(GIVEN ENTRIES):
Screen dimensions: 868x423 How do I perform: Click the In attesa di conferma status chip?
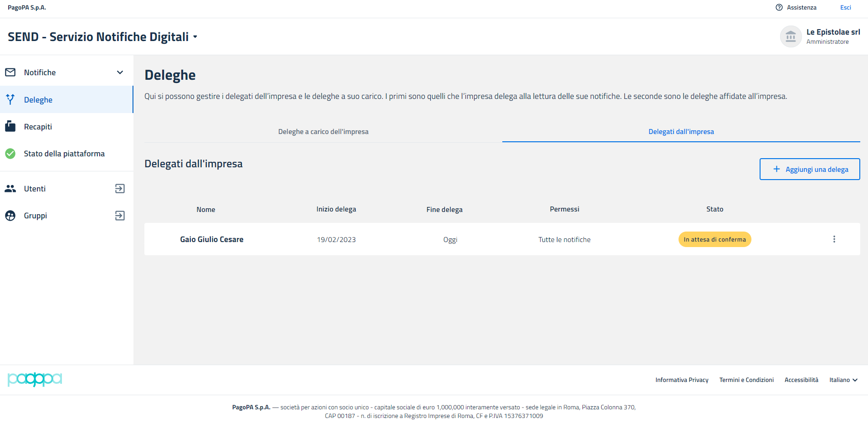pos(715,239)
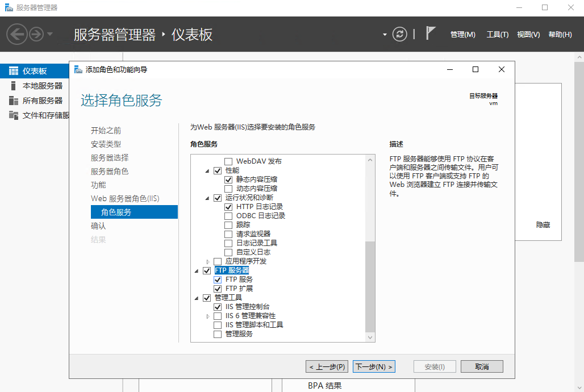
Task: Click the forward navigation arrow icon
Action: (36, 34)
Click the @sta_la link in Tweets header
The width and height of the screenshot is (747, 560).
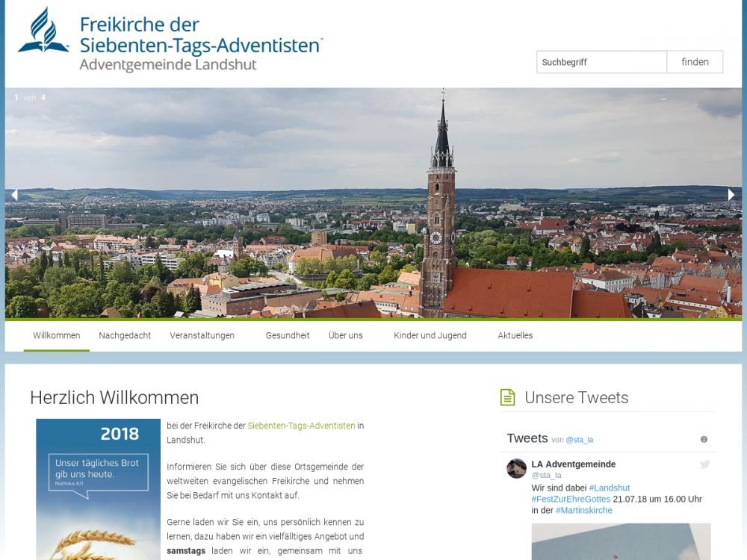pyautogui.click(x=579, y=440)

(EXERCISE REQUIREMENTS):
Pictures aside, reproduce exactly the lines from the one containing "Click the @sta_la link in Tweets header" to the end of the listing above, both ends included.

(TASK ANSWER):
Click the @sta_la link in Tweets header
The width and height of the screenshot is (747, 560).
pyautogui.click(x=579, y=440)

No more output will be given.